Content starts

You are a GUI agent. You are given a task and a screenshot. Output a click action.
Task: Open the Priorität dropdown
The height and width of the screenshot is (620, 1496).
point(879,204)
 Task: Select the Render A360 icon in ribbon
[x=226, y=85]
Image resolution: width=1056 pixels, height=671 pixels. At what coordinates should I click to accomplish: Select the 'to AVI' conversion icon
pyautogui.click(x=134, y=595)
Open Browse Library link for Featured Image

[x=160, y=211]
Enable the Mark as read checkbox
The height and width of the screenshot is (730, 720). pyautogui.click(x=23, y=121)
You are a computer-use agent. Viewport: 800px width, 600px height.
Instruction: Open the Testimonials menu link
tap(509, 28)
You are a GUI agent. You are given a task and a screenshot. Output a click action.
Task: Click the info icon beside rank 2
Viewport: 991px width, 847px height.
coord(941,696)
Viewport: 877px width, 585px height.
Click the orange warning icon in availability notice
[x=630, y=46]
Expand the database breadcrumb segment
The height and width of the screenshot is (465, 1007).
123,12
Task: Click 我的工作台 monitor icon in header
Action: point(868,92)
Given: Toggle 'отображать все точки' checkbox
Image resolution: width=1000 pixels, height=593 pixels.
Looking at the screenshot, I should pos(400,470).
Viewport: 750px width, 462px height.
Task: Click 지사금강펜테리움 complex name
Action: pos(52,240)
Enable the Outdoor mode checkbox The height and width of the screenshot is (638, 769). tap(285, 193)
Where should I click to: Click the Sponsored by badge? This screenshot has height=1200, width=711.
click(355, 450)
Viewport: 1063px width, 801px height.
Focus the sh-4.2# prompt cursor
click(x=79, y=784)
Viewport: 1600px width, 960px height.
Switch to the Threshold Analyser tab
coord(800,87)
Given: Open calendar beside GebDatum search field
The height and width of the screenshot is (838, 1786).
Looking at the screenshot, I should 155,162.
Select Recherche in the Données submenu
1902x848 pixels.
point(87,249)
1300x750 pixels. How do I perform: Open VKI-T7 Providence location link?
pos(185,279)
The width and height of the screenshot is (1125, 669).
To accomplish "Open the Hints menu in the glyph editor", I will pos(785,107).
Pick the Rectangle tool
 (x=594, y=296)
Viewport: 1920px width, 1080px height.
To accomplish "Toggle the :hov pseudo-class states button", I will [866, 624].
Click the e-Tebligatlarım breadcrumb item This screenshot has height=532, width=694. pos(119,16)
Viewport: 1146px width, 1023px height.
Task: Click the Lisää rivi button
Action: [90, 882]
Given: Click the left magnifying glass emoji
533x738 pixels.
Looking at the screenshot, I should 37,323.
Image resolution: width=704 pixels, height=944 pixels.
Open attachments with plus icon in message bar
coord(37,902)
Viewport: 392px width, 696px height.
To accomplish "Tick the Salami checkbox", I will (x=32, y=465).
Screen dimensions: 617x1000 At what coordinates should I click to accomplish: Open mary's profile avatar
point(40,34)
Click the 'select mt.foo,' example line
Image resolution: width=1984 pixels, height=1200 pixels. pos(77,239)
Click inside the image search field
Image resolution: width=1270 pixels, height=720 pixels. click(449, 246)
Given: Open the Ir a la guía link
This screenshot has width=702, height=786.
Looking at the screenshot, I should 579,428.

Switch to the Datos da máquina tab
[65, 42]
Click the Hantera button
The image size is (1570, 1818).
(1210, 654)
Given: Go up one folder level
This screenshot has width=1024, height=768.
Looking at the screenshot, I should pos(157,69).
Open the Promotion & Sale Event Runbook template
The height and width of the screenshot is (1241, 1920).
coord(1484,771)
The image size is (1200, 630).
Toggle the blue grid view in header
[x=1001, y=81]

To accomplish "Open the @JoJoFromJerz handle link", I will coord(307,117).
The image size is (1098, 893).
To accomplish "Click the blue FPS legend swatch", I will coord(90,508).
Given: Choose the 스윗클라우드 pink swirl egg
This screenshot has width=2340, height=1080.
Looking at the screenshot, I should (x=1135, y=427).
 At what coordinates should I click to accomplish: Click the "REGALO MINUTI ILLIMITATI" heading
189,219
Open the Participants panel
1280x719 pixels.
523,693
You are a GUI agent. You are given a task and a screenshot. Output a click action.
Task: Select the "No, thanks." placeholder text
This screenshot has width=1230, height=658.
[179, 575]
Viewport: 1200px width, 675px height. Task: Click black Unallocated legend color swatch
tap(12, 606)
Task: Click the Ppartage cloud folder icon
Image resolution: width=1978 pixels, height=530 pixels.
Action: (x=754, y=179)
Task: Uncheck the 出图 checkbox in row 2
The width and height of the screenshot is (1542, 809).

Content ends

#### [Brief]
Reply with the complete data above, every character as it stands.

#### [Answer section]
You are a GUI agent. You are given a task and a screenshot. Output a click action.
Task: Open the Priorität dropdown
The height and width of the screenshot is (620, 1496).
point(879,204)
 Task: Select the Render A360 icon in ribbon
[x=226, y=85]
Image resolution: width=1056 pixels, height=671 pixels. At what coordinates should I click to accomplish: Select the 'to AVI' conversion icon
pyautogui.click(x=134, y=595)
Open Browse Library link for Featured Image

[x=160, y=211]
Enable the Mark as read checkbox
The height and width of the screenshot is (730, 720). pyautogui.click(x=23, y=121)
You are a computer-use agent. Viewport: 800px width, 600px height.
Instruction: Open the Testimonials menu link
tap(509, 28)
You are a GUI agent. You are given a task and a screenshot. Output a click action.
Task: Click the info icon beside rank 2
Viewport: 991px width, 847px height.
coord(941,696)
Viewport: 877px width, 585px height.
Click the orange warning icon in availability notice
[x=630, y=46]
Expand the database breadcrumb segment
The height and width of the screenshot is (465, 1007).
123,12
Task: Click 我的工作台 monitor icon in header
Action: point(868,92)
Given: Toggle 'отображать все точки' checkbox
Image resolution: width=1000 pixels, height=593 pixels.
Looking at the screenshot, I should pos(400,470).
Viewport: 750px width, 462px height.
Task: Click 지사금강펜테리움 complex name
Action: pos(52,240)
Enable the Outdoor mode checkbox The height and width of the screenshot is (638, 769). tap(285, 193)
Where should I click to: Click the Sponsored by badge? This screenshot has height=1200, width=711.
click(355, 450)
Viewport: 1063px width, 801px height.
Focus the sh-4.2# prompt cursor
click(x=79, y=784)
Viewport: 1600px width, 960px height.
Switch to the Threshold Analyser tab
coord(800,87)
Given: Open calendar beside GebDatum search field
The height and width of the screenshot is (838, 1786).
Looking at the screenshot, I should 155,162.
Select Recherche in the Données submenu
1902x848 pixels.
point(87,249)
1300x750 pixels. How do I perform: Open VKI-T7 Providence location link?
pos(185,279)
The width and height of the screenshot is (1125, 669).
To accomplish "Open the Hints menu in the glyph editor", I will pos(785,107).
Pick the Rectangle tool
 (x=594, y=296)
Viewport: 1920px width, 1080px height.
To accomplish "Toggle the :hov pseudo-class states button", I will [866, 624].
Click the e-Tebligatlarım breadcrumb item This screenshot has height=532, width=694. pos(119,16)
Viewport: 1146px width, 1023px height.
Task: Click the Lisää rivi button
Action: [90, 882]
Given: Click the left magnifying glass emoji
533x738 pixels.
Looking at the screenshot, I should 37,323.
Image resolution: width=704 pixels, height=944 pixels.
Open attachments with plus icon in message bar
coord(37,902)
Viewport: 392px width, 696px height.
To accomplish "Tick the Salami checkbox", I will (x=32, y=465).
Screen dimensions: 617x1000 At what coordinates should I click to accomplish: Open mary's profile avatar
point(40,34)
Click the 'select mt.foo,' example line
Image resolution: width=1984 pixels, height=1200 pixels. pos(77,239)
Click inside the image search field
Image resolution: width=1270 pixels, height=720 pixels. click(449, 246)
Given: Open the Ir a la guía link
This screenshot has width=702, height=786.
Looking at the screenshot, I should 579,428.

Switch to the Datos da máquina tab
[65, 42]
Click the Hantera button
The image size is (1570, 1818).
(1210, 654)
Given: Go up one folder level
This screenshot has width=1024, height=768.
Looking at the screenshot, I should pos(157,69).
Open the Promotion & Sale Event Runbook template
The height and width of the screenshot is (1241, 1920).
coord(1484,771)
The image size is (1200, 630).
Toggle the blue grid view in header
[x=1001, y=81]

To accomplish "Open the @JoJoFromJerz handle link", I will coord(307,117).
The image size is (1098, 893).
To accomplish "Click the blue FPS legend swatch", I will coord(90,508).
Given: Choose the 스윗클라우드 pink swirl egg
This screenshot has width=2340, height=1080.
Looking at the screenshot, I should (x=1135, y=427).
 At what coordinates should I click to accomplish: Click the "REGALO MINUTI ILLIMITATI" heading
189,219
Open the Participants panel
1280x719 pixels.
523,693
You are a GUI agent. You are given a task and a screenshot. Output a click action.
Task: Select the "No, thanks." placeholder text
This screenshot has width=1230, height=658.
[179, 575]
Viewport: 1200px width, 675px height. Task: Click black Unallocated legend color swatch
tap(12, 606)
Task: Click the Ppartage cloud folder icon
Image resolution: width=1978 pixels, height=530 pixels.
Action: (x=754, y=179)
Task: Uncheck the 出图 checkbox in row 2
The width and height of the screenshot is (1542, 809).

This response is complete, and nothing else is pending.